Vigil for earthquake victims and pleas for relief
of the Bay Area Syrian and Turkish communities gather tonight sending one message. Please help earthquake victims. Good evening and thanks for joining us this Saturday night. I'm Christina Rendon. Six days after a magnitude 7.8 earthquake rescue teams in Turkey and Syria say their work to free survivors trapped under the rubble is not over. Tonight people in the Bay Area remember the more than 28,000 people who have died and they plead for people across the globe to help survivors.
Gate to views Alyssa Harrington joining us now in the newsroom after speaking with some of them at a vigil. Christina was a very emotional vigil. Some of the people I talked to have family members and friends who were killed or who are missing. They want to lift the community up during this dark time and are asking for support in these rescue efforts. A candlelight vigil at San Francisco's Union Square honored the victims of the devastating earthquake in Turkey and Syria and aimed to raise awareness about the long-term needs of both countries. Time is really urgent now to help survivors and people who are still in the rubble, but also aid is really needed to those who are injured. The event was organized by volunteers with the American Coalition for Syria.
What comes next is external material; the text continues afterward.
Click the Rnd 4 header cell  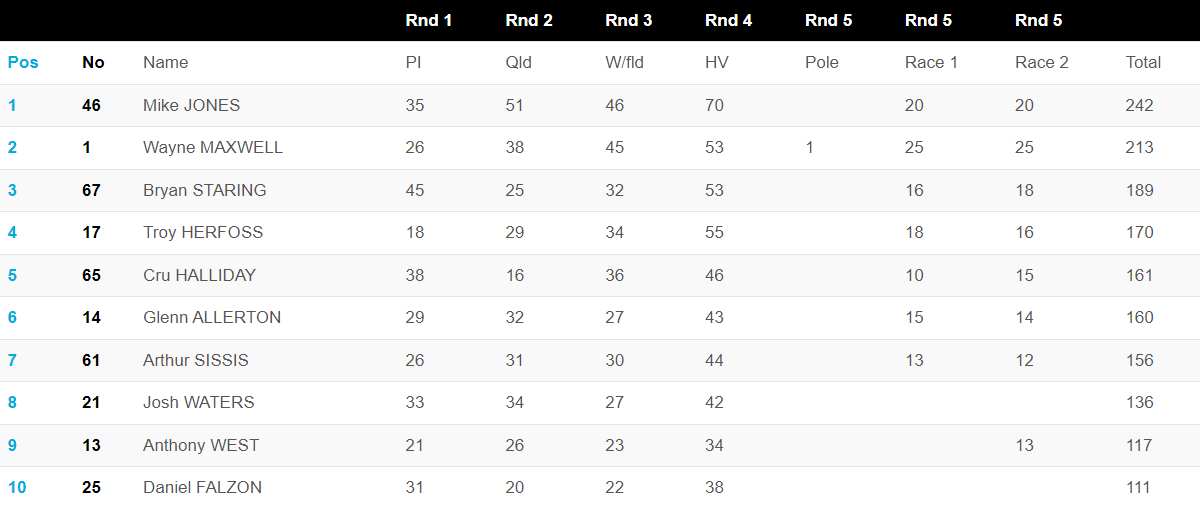(x=729, y=20)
Many of them have family in the impacted region like Heba Masri. They actually just dug out my uncle yesterday and his wife and it's still really really hard to see all the pictures and everything coming out knowing that some people are still down there. Among pictures shared at the vigil this one of a 10-year-old boy and a picture of the building he was in that crumbled. Maya Felawhys his cousin she said his father was able to get the younger children out of the home right before it collapsed. Shaza his wife and Hamoudi the 10-year-old son were still behind him and the building was collapsing so they were under the rubble. He was hopeful that rescue workers would be able to get to them but that didn't happen. Felawhys said her family members have been displaced numerous times.
She said people have been left without shelter in sub-freezing conditions. She urged people to support the white helmets who are at the front lines of earthquake disaster relief in Syria. They were the first responders in northwestern Syria to try to save lives from under the rubble. If they had more machinery more resources to reach more people I think more people would have been alive today. The death toll from the 7.8 earthquake has now risen to more than 20,000 people in Turkey in Syria. Volunteers say they hope the international community steps up.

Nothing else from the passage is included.